Не хотели отставать от почивших в бозе революционеров и здравствующие на ту пору руководители. Множеству колхозов и совхозов, присваивались имена Сталина, Калинина, Кирова, Молотова, Кагановича, Ворошилова… «Именные» перемежались символическими, где корневым было слово «свет». Из него уж вырастали и «Свет коммунизма», и «Светлый путь», и «Светлое будущее», и просто «Рассвет».
Не уступало «свету» и «знамя», вокруг которого в творческих муках местных предводителей являлись на свет Божий и «Знамя новой жизни», и «Знамя Революции», и «Знамя Октября», и, конечно же, «Красное Знамя», — знамен этих в одном Нижне-Волжском крае набралось бы десятка три. Безжалостный плуг революционного «гранестирания», выравнивания, выпрямления прошелся не только по городам и весям, но и по нашим душам, вытравив, выветрив из них, оборвав живую связь времен, опустошив их со всеми неизмеримо тяжкими последствиями, когда, не стыдясь перед своими предками, покоящимися близ этих Марьевок и Ивановок, можно уже было бодро напевать:
Мой адрес — не дом и не улица.
Мой адрес — Советский Союз.
Село Монастырское оказалось под сенью «Знамени Коммуны» — это было первым названием нашего колхоза, созданного в достопамятном 1930 году. Из каких-то (не помню, из каких именно), очевидно, все-таки самых высоких соображений, названия его менялись через каждые пять — семь лет.
В отличие от взрослых, нас, детей, новизна эта скорее радовала, чем пугала. Встречаясь с Груней и другими сверстниками, мы хвастались галстуками, горевшими ярким пламенем на худеньких наших шеях, и, обнявшись, пели такие же пламенные революционные песни. В эти минуты мы с Груней уже не стыдились нашей близости. Глаза и щеки горели, когда на самой высокой ноте, готовой оборвать голосовые связки, гневно возглашали:
Тираны мира, трепещите!
Не умер Ленин — Ленин жив.
Вы нас, вы нас не победите:
Живет в нас ленинский порыв!
Порыв этот, очевидно, удерживал во мне слезы, которые приготовились было покатиться из глаз, когда отец уводил Карюху с нашего двора. Я сидел на ней верхом, не сидел даже, а лежал, судорожно обхвативши ее шею. За спиною, постепенно угасая, слышалось безутешное, разрывающее мою душу, рыдание матери. Слышал его и папанька, но в каменном своем молчании ни разу не оглянулся и не остановился. Введя Карюху на широкое подворье только что раскулаченного Якова Крутякова, где пока что оказалось лишь несколько лошадей, в том числе и упитанные, выхоленные жеребцы, их хозяина, папанька почти бегом выскочил на улицу и, так же, как у собственного дома, не оглядываясь, заторопился в сельсовет.
Я же не мог так быстро расстаться с Карюхой — оставался на «обчем» дворе до позднего вечера, до того момента, пока новоиспеченный колхозный конюх, коим оказался Семен Тверсков, то есть Скырла, в собственном дворе которого ни разу не было ни одной приличной кобылы, — пока, значит, этот самый Скырла не спровадил меня домой.

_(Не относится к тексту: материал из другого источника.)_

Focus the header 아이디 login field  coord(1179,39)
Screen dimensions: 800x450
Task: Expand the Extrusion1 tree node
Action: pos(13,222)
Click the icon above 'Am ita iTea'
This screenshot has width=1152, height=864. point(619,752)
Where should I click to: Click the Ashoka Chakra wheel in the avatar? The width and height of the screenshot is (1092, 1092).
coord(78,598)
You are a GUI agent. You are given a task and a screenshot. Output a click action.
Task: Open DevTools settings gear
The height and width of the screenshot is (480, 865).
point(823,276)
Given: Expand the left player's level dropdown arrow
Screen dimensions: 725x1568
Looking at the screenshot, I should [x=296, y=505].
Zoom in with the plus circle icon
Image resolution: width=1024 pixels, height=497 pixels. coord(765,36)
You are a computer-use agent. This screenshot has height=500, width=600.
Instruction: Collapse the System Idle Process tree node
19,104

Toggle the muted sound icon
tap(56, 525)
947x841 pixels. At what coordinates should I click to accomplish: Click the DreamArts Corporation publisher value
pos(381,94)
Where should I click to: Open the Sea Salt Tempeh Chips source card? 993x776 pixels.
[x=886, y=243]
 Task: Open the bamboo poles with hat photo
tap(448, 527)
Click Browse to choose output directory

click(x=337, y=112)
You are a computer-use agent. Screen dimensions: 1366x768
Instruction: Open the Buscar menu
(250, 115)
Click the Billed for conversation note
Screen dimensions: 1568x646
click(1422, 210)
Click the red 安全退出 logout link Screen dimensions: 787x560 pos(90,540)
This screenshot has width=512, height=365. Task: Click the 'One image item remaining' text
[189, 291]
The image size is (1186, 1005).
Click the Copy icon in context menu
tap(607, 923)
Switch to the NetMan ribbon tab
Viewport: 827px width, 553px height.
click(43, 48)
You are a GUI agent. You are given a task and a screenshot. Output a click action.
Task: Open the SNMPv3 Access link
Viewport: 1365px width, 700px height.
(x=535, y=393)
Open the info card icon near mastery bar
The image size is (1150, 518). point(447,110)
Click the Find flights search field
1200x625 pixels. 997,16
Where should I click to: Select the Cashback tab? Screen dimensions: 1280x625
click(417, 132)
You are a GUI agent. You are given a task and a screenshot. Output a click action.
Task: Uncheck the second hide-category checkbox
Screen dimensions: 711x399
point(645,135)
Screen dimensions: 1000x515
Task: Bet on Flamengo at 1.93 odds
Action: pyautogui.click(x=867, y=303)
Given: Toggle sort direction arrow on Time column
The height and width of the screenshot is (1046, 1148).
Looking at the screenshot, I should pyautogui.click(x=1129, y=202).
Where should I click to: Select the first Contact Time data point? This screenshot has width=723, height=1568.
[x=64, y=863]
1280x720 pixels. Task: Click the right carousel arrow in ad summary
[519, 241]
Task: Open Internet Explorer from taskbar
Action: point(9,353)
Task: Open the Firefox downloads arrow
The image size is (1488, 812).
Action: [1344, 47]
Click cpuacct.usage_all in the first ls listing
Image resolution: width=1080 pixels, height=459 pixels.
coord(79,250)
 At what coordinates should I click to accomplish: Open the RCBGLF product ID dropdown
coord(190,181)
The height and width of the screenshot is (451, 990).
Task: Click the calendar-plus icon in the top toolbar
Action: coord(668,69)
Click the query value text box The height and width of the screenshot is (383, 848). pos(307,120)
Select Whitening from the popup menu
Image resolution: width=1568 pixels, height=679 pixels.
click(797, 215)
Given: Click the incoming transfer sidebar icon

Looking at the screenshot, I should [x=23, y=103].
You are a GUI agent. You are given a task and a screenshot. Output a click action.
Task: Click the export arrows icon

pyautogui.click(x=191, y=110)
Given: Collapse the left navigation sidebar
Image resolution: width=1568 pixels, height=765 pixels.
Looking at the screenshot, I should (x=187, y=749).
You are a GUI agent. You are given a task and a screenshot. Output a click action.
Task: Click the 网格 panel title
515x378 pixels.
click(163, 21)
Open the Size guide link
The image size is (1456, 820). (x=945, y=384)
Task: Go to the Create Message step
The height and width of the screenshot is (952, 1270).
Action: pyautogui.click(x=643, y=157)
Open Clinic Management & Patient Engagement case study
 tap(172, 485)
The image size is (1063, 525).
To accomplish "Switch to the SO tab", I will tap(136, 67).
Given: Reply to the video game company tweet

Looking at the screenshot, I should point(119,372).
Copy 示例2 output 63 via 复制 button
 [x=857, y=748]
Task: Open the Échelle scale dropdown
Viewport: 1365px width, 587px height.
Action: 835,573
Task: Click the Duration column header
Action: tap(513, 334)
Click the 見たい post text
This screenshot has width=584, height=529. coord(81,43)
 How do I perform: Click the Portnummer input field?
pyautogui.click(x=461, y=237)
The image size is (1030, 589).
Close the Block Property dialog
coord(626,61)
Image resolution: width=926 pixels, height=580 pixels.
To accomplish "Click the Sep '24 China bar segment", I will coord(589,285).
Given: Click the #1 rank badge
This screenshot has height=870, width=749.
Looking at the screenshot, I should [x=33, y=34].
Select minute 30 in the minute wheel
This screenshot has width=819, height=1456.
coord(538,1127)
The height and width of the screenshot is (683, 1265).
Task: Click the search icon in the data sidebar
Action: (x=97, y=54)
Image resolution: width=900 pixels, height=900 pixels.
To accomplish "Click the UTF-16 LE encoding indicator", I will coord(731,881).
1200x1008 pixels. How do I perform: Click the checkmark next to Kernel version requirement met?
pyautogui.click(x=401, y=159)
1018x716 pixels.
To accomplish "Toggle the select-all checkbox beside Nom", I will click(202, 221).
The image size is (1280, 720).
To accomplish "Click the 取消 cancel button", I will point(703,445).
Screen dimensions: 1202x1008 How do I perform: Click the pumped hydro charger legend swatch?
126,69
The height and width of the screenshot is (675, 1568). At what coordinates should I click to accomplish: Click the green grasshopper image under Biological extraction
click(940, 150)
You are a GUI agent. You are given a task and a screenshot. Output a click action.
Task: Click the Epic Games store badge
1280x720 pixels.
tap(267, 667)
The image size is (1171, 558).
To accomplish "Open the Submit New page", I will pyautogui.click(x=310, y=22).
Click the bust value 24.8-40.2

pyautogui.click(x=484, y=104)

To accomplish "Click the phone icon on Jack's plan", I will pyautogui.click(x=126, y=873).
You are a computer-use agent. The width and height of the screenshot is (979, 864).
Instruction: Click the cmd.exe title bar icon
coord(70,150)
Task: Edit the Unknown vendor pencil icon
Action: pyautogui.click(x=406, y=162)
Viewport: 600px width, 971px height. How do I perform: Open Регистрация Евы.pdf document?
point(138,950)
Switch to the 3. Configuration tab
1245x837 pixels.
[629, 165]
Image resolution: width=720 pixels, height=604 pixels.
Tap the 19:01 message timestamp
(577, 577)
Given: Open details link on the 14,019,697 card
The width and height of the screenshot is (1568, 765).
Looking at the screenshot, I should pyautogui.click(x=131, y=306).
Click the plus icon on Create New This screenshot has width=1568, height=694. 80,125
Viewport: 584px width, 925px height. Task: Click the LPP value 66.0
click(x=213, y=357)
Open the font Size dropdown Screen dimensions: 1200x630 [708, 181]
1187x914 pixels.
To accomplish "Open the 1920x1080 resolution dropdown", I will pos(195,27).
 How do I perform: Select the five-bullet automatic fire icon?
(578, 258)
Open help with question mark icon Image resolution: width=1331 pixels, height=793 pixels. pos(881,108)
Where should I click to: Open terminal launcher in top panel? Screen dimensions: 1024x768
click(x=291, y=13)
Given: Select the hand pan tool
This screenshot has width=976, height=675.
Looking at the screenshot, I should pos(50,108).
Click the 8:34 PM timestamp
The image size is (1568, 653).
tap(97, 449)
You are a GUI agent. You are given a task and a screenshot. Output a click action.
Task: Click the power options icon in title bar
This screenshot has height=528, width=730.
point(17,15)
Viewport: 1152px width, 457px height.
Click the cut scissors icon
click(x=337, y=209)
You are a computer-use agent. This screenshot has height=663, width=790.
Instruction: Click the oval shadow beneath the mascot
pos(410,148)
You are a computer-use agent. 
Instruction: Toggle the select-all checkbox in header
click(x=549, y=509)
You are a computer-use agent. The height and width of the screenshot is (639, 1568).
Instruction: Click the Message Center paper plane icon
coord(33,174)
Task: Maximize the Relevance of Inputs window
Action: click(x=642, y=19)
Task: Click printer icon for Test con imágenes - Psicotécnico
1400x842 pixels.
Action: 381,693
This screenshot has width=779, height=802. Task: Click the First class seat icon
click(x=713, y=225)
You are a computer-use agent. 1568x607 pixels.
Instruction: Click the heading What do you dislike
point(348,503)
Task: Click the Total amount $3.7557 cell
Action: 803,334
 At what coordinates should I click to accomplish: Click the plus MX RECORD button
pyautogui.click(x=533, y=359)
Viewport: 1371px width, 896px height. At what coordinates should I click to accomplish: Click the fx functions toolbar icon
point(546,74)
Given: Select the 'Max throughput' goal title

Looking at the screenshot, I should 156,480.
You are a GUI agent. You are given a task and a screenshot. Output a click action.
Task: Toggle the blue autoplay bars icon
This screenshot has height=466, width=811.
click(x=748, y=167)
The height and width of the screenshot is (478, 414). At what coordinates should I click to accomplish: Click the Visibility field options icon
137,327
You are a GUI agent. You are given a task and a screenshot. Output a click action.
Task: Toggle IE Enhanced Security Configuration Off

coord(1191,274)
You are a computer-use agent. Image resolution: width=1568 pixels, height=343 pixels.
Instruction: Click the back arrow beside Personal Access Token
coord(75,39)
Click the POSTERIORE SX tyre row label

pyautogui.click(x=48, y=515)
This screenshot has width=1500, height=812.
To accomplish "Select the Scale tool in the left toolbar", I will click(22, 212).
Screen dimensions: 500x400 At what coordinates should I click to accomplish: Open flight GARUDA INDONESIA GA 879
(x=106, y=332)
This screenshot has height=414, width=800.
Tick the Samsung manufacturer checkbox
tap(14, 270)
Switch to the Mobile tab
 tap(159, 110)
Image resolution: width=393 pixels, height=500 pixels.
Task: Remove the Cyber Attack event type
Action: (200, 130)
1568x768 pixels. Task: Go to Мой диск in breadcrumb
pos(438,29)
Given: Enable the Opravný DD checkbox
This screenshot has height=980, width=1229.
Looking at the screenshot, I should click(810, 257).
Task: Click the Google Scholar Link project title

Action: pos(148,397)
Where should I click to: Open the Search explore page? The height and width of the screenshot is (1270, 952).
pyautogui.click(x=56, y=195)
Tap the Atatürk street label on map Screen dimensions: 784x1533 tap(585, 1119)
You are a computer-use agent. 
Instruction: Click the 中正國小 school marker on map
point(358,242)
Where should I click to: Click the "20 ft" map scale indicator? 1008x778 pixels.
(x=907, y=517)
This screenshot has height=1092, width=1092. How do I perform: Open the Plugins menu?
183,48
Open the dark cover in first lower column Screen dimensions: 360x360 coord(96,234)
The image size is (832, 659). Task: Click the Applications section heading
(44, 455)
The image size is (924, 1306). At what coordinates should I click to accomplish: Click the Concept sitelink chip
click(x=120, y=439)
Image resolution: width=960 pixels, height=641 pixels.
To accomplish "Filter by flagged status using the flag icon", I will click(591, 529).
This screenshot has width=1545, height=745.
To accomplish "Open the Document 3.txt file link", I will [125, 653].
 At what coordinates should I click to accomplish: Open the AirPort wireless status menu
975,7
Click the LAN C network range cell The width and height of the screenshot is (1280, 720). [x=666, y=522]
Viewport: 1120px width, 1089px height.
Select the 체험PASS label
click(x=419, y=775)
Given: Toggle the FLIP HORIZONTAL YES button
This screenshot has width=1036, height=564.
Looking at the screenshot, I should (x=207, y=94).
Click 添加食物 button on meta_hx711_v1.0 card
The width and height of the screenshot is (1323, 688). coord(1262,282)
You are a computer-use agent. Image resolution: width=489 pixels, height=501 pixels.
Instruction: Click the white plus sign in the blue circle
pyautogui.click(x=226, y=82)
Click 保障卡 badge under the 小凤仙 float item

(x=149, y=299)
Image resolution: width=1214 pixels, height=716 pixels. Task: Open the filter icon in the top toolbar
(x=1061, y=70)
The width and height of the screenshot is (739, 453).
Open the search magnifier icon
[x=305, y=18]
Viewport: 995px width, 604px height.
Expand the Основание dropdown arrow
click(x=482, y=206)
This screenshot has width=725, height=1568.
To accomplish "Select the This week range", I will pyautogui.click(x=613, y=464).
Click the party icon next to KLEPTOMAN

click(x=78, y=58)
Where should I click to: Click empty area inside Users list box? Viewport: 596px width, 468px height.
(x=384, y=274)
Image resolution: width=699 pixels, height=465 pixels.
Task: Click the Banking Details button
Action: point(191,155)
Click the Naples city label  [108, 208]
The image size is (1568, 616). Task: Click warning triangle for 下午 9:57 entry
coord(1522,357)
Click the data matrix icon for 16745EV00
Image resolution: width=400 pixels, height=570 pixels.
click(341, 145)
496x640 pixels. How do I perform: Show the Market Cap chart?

Я не сразу подчинился ему, потому что оберегал Карюху, отгонял от нее молодых озорных маток, которые, едва оказавшись на чужом для всех для них колхозном дворе, затеяли отчаянную драку между собой. Визжа, они кусались и лягались, могли в любую минуту обидеть и Карюху, которая предусмотрительно ушла в дальний конец двора и там стояла неприкаянно, неизбывная печаль светилась в глубине ее умных карих глаз — теперь она, эта печаль, уже не покинет старую до последнего часа ее жизни. Я видел ее годом позже, когда Карюха, на которой я отвозил обмолоченную солому для скирдования, сорвавшись с самой вершины гигантского (кажется, первого) колхозного овина, какое-то время беспомощно висела на хомуте, а потом рухнула на землю вместе со мною и волокушей и долго не могла подняться. Вот тогда только и я дал волю своим слезам. Где-то рядом слышал голос Федота Михайловича Ефремова и другого мужика. Последний возмущался:
— Какой это дурак поручил пацану такое дело?! И кто же вершит так омет? Сперва надо было прижать солому-то по бокам гнетом [22] Толстая слега, которою прижимают воз соломы или сена, а также копну либо овин, как в данном случае.
, чтобы не расползалась в стороны, а потом уж…
Федот усмехнулся, многозначительно пообещал:
— Погодь маненько. Придет час — так прижмут, нас с тобой энтим самым гнетом, што и пикнуть не смогём…
— Эт как же… это? — Мужик растерянно замигал красными, воспаленными от пыли глазами, непонимающе раскрыл рот да так и стоял, пытаясь разжевать собственным умишком только что услышанное.